Rick Newman interviews Mikolaj Pawlikowski, who recently wrote a book called "Chaos Engineering: Crash test your applications." The theory behind chaos engineering is to "break things on purpose" in your operational flow. You want to deliberately inject failures that might occur in production ahead of time, in order to anticipate them, and thus implement workarounds and corrections. Typically, this practice is often used for large, distributed systems, because of the many points of failure, but it can be useful in any architecture.
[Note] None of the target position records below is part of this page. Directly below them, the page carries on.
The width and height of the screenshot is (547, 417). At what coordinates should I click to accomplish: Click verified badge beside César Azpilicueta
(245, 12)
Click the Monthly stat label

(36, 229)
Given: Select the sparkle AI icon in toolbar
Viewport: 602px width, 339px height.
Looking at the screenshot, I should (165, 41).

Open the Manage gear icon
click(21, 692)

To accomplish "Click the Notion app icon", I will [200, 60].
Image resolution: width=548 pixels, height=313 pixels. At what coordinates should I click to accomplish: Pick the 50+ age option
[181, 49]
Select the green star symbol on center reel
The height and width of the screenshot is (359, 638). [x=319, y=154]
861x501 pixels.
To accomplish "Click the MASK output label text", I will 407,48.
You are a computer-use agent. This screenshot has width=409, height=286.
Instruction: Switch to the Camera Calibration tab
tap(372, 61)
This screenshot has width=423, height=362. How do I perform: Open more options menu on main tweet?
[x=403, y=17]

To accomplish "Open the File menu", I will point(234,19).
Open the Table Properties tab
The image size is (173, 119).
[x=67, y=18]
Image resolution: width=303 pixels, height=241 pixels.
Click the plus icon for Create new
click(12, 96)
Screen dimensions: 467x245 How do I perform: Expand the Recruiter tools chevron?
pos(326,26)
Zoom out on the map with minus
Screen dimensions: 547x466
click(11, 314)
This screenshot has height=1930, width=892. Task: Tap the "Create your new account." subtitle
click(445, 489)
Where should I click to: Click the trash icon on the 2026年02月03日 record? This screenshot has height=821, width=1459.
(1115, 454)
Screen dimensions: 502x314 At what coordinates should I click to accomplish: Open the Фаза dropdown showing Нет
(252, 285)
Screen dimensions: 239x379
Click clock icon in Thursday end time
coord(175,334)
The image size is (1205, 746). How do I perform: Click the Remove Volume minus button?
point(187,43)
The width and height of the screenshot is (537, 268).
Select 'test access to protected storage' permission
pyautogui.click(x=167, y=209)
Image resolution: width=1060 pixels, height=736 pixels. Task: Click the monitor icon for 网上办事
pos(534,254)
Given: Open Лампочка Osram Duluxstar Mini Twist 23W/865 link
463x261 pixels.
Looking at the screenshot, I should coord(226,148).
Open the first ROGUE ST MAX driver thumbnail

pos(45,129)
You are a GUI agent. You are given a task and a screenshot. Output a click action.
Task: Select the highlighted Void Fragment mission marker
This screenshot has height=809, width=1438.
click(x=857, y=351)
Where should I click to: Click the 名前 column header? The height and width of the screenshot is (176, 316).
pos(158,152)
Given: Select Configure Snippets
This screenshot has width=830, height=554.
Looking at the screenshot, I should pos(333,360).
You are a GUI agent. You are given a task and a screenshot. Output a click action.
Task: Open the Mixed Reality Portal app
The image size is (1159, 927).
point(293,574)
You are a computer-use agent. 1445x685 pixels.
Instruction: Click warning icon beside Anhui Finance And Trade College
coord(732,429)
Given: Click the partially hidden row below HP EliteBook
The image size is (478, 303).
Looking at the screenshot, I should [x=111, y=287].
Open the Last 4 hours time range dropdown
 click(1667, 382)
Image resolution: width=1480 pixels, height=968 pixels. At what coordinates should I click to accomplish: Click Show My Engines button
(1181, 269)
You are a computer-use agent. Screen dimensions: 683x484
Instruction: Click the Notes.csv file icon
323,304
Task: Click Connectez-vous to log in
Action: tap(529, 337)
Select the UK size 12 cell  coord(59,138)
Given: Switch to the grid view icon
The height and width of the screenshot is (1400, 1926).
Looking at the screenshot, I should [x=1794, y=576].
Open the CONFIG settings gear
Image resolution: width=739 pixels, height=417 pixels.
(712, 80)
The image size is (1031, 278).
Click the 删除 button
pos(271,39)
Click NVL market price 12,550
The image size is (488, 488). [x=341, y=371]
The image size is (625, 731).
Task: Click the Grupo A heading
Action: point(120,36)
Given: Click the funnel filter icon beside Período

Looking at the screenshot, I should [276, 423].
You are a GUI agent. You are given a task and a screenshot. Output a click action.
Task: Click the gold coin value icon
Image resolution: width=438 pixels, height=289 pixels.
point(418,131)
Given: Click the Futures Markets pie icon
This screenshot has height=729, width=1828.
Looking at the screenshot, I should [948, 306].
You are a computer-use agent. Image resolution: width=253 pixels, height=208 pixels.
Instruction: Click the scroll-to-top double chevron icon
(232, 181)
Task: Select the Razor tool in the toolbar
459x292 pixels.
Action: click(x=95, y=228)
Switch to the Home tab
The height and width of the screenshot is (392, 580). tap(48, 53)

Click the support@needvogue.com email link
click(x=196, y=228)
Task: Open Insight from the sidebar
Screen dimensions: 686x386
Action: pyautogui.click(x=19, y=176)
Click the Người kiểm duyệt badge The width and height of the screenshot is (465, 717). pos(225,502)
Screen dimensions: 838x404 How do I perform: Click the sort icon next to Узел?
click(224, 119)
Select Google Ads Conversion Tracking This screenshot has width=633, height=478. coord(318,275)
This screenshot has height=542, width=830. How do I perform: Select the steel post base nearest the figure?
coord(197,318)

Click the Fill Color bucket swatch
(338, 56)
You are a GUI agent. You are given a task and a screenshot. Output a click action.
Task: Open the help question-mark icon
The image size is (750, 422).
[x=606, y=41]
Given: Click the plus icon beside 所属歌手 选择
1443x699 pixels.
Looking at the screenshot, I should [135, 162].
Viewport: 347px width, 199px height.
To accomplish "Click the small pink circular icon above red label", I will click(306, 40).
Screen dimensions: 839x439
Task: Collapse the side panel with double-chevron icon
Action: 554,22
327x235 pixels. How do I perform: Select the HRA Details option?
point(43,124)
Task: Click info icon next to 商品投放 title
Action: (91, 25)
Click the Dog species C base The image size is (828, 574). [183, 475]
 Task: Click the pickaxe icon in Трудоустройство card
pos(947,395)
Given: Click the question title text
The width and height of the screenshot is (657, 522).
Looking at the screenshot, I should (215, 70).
One of the obstacles to embracing chaos engineering is finding high level approval from other teammates, or even managers. Even after the feature is a complete and the unit tests are passing, it can be difficult to convince someone that some resiliency work needs to continue, because there's no visible or tangible benefit to preparing for a disaster. Mikolaj suggests that people clearly lay out to other colleagues the ways a system can fail, and the impact it can have on the application or business. Rather than try to fear monger, it can be useful to point to other companies' availability issues as words of caution for their teams to embrace. Mikolaj also says that chaos engineering doesn't need to focus solely on complicated problems like race conditions across distributed systems. Often, there's enough low hanging fruit, such as disk space running out or an API timing out, that can be useful to consider fixing.
The chaos engineering mindset can also extend beyond pure software. If you think about people working across different timezones as a distributed system, you can also optimize for failures in communication before they occur. Everyone works at a different pace, and communication issues can be analogous to a network loss. Rather than fix miscommunications after they occur, establishing shared practices (like writing down every meeting, or setting up playbooks) can go a long way to ensuring that everyone will be able to do their best under changing circumstances.